● **Problem to work on**
After finding the line with "TN eCampus Degree Program (57, 860)" in the data below, set down exactly each line through the one with "901-333-4242 (161, 2460)", inclusive, and stop there.

*** Opening of Data shown ***

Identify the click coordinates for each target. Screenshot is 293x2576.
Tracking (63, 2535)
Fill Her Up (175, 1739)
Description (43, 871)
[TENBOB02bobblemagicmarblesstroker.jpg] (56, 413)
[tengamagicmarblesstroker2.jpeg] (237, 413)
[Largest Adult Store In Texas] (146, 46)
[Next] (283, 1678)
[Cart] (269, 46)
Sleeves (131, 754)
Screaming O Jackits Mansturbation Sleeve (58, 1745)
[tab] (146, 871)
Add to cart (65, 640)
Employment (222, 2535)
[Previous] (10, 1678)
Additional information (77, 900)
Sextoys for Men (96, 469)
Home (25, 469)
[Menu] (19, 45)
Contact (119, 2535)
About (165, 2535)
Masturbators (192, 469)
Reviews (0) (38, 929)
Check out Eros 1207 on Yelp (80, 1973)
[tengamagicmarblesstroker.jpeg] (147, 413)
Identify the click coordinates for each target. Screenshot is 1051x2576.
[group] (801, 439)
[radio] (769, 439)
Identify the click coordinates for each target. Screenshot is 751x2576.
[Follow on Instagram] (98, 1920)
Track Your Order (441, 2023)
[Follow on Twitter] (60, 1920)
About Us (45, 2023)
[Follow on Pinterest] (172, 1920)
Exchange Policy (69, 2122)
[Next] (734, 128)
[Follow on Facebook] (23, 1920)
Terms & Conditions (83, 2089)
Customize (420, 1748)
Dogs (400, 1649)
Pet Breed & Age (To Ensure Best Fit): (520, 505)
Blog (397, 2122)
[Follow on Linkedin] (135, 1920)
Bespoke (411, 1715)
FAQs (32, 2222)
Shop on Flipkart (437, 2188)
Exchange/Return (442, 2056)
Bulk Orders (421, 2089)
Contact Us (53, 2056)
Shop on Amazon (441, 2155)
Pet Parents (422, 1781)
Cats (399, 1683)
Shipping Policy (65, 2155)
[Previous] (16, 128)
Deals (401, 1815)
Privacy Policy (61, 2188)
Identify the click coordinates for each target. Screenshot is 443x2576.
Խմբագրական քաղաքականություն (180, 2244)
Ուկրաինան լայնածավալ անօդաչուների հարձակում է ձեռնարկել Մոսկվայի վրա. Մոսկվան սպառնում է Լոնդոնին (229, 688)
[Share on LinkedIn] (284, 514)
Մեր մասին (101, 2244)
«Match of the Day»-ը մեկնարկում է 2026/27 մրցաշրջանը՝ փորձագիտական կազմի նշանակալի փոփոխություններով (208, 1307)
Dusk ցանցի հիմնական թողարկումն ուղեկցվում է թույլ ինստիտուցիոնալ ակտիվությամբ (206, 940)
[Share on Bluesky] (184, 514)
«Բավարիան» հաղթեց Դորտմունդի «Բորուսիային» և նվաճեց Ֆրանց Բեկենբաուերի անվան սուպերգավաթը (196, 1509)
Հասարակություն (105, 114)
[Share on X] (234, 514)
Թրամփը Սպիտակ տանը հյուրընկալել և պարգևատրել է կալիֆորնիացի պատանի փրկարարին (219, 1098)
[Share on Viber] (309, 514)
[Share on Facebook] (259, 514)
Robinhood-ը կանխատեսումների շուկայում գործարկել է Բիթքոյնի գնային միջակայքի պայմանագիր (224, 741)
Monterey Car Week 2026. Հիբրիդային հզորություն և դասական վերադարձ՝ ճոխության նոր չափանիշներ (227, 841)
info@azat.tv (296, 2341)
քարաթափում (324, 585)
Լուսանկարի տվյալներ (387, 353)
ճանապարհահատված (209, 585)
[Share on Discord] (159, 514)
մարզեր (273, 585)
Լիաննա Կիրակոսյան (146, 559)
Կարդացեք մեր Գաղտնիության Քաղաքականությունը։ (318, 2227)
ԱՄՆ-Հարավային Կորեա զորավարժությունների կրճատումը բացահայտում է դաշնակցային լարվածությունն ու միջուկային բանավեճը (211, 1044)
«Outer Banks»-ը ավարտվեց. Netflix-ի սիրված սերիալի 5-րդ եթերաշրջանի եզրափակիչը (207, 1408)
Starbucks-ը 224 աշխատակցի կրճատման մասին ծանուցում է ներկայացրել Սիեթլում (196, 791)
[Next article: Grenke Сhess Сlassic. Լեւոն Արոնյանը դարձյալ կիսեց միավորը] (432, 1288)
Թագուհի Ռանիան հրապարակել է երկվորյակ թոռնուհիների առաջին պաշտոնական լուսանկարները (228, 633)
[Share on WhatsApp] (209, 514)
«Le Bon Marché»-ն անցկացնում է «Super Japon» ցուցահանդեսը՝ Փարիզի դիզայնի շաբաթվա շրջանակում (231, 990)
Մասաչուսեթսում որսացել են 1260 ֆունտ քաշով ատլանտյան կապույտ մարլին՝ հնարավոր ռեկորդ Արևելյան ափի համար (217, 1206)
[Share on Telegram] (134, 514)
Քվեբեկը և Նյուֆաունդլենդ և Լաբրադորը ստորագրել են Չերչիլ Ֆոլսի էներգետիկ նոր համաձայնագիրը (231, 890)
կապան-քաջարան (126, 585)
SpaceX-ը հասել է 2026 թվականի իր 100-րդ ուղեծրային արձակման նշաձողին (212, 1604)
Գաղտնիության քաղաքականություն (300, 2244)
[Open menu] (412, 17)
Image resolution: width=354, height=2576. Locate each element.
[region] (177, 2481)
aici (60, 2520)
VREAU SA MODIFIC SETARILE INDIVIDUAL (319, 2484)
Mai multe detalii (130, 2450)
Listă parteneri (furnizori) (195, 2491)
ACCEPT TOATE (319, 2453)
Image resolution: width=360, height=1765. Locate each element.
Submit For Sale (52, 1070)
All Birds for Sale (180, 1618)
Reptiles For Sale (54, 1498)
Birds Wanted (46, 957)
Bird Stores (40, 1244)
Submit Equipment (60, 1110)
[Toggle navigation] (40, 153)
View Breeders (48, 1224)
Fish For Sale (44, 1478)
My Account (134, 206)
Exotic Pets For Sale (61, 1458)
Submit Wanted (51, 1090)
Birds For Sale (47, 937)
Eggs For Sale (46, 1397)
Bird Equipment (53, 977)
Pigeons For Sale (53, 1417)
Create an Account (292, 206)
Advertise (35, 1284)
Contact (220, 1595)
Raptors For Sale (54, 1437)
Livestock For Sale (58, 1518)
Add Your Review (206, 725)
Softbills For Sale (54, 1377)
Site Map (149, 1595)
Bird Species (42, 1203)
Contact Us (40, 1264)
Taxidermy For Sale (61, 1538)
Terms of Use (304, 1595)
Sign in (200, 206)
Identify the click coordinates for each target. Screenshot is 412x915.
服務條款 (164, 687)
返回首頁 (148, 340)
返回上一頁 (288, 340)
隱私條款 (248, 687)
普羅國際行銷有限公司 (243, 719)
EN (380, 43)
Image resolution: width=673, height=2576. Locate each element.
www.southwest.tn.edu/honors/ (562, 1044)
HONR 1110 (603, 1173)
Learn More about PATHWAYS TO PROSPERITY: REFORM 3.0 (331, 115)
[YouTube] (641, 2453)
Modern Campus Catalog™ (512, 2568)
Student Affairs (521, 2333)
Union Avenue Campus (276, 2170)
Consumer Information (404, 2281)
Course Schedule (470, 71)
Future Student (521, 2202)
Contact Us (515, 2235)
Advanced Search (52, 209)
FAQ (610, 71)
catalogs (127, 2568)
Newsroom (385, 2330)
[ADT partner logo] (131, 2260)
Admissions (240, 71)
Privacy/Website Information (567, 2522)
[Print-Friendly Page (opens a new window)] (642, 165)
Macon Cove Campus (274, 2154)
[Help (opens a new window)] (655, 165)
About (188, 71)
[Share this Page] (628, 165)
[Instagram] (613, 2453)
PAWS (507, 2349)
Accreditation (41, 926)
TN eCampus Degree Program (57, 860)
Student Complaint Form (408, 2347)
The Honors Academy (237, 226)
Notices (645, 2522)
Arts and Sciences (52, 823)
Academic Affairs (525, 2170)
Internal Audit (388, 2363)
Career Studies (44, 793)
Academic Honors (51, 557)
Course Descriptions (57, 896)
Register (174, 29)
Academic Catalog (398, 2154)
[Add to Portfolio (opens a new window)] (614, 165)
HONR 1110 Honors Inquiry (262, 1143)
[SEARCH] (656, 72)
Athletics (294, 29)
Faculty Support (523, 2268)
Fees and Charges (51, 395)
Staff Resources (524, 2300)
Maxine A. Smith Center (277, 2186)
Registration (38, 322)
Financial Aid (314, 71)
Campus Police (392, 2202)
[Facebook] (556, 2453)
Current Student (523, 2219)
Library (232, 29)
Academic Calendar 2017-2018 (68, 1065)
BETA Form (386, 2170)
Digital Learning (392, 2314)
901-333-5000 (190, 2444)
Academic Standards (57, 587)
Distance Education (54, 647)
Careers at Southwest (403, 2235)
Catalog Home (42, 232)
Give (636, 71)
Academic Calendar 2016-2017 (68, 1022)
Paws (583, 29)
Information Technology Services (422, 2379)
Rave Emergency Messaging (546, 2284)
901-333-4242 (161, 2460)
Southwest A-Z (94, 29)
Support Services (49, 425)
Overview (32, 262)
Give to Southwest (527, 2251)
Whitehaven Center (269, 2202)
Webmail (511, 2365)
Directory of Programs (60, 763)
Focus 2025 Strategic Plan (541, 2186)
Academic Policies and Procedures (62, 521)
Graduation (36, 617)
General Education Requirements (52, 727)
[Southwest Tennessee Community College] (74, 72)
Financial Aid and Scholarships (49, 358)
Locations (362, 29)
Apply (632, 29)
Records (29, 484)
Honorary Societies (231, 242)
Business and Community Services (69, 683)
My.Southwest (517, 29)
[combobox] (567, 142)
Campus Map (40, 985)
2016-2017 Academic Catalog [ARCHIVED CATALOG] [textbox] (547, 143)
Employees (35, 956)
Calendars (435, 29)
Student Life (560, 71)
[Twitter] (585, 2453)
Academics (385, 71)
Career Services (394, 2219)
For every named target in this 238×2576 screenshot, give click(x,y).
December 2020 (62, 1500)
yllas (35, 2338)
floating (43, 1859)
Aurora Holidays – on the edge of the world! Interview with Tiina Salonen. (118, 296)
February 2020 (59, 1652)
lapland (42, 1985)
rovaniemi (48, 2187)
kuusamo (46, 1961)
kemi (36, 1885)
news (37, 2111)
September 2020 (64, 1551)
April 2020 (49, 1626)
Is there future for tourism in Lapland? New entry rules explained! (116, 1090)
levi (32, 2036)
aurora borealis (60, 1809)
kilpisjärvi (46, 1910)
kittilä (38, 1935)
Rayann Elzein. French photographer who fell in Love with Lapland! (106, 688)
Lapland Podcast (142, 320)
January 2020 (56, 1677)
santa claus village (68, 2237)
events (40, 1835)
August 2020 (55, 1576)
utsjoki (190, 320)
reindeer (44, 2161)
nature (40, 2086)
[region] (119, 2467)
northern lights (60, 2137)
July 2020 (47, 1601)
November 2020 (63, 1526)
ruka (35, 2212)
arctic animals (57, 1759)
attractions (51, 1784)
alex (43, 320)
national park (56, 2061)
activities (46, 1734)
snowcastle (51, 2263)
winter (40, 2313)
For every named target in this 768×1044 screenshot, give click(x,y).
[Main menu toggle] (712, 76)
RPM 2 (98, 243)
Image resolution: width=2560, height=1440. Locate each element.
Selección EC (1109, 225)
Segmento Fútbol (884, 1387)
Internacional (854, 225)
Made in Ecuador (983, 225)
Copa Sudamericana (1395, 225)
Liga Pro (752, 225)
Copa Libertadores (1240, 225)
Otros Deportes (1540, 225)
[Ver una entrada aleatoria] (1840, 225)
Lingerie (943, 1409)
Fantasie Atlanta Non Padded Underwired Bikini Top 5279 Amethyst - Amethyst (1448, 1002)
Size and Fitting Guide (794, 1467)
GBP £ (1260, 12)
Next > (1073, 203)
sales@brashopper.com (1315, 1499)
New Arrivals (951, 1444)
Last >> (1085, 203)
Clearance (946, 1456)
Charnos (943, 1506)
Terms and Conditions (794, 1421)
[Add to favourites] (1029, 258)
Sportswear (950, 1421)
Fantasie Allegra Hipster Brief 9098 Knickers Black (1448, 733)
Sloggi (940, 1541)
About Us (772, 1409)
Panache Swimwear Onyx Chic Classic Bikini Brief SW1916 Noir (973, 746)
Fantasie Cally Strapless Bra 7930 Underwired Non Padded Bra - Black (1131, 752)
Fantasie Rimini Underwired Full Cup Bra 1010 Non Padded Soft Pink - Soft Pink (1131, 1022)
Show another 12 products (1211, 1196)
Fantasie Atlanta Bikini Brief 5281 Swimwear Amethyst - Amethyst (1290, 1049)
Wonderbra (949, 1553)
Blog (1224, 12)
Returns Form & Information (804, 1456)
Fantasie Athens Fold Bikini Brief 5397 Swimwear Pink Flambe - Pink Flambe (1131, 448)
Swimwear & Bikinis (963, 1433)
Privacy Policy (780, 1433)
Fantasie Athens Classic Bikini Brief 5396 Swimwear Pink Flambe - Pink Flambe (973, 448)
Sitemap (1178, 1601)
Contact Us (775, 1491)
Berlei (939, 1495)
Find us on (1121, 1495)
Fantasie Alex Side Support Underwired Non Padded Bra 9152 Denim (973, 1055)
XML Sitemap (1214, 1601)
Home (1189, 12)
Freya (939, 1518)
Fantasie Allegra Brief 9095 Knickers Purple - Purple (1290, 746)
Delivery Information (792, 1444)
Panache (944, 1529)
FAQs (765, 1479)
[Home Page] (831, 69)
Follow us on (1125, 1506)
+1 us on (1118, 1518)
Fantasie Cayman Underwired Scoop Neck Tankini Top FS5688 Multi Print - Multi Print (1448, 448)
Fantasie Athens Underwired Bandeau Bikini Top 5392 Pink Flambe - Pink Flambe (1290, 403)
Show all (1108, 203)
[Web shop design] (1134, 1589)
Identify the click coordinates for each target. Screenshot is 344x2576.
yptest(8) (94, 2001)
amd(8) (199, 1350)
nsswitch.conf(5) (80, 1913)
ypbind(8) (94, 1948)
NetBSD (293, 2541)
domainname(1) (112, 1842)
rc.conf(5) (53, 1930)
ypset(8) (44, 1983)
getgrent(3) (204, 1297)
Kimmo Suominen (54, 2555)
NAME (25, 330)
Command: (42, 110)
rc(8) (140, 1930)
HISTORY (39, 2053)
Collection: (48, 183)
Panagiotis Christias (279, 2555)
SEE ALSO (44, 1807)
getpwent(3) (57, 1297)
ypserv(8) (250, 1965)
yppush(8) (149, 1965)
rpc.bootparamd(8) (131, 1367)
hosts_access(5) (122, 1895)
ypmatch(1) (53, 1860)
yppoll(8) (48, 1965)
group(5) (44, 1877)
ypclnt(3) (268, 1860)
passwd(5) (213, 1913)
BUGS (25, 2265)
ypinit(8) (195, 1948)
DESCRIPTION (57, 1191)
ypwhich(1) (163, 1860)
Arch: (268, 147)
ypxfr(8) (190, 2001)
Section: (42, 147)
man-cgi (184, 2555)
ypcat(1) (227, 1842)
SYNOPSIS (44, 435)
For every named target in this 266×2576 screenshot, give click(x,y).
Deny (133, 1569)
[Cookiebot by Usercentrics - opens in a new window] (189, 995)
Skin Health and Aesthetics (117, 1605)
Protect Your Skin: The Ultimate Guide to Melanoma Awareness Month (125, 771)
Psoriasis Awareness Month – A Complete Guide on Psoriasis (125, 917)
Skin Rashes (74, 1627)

*** Close of Data shown ***

● **Answer to this exercise**
TN eCampus Degree Program (57, 860)
Student Complaint Form (408, 2347)
The Honors Academy (237, 226)
Notices (645, 2522)
Arts and Sciences (52, 823)
Academic Affairs (525, 2170)
Internal Audit (388, 2363)
Career Studies (44, 793)
Academic Honors (51, 557)
Course Descriptions (57, 896)
Register (174, 29)
Academic Catalog (398, 2154)
[Add to Portfolio (opens a new window)] (614, 165)
HONR 1110 Honors Inquiry (262, 1143)
[SEARCH] (656, 72)
Athletics (294, 29)
Faculty Support (523, 2268)
Fees and Charges (51, 395)
Staff Resources (524, 2300)
Maxine A. Smith Center (277, 2186)
Registration (38, 322)
Financial Aid (314, 71)
Campus Police (392, 2202)
[Facebook] (556, 2453)
Current Student (523, 2219)
Library (232, 29)
Academic Calendar 2017-2018 (68, 1065)
BETA Form (386, 2170)
Digital Learning (392, 2314)
901-333-5000 (190, 2444)
Academic Standards (57, 587)
Distance Education (54, 647)
Careers at Southwest (403, 2235)
Catalog Home (42, 232)
Give (636, 71)
Academic Calendar 2016-2017 (68, 1022)
Paws (583, 29)
Information Technology Services (422, 2379)
Rave Emergency Messaging (546, 2284)
901-333-4242 (161, 2460)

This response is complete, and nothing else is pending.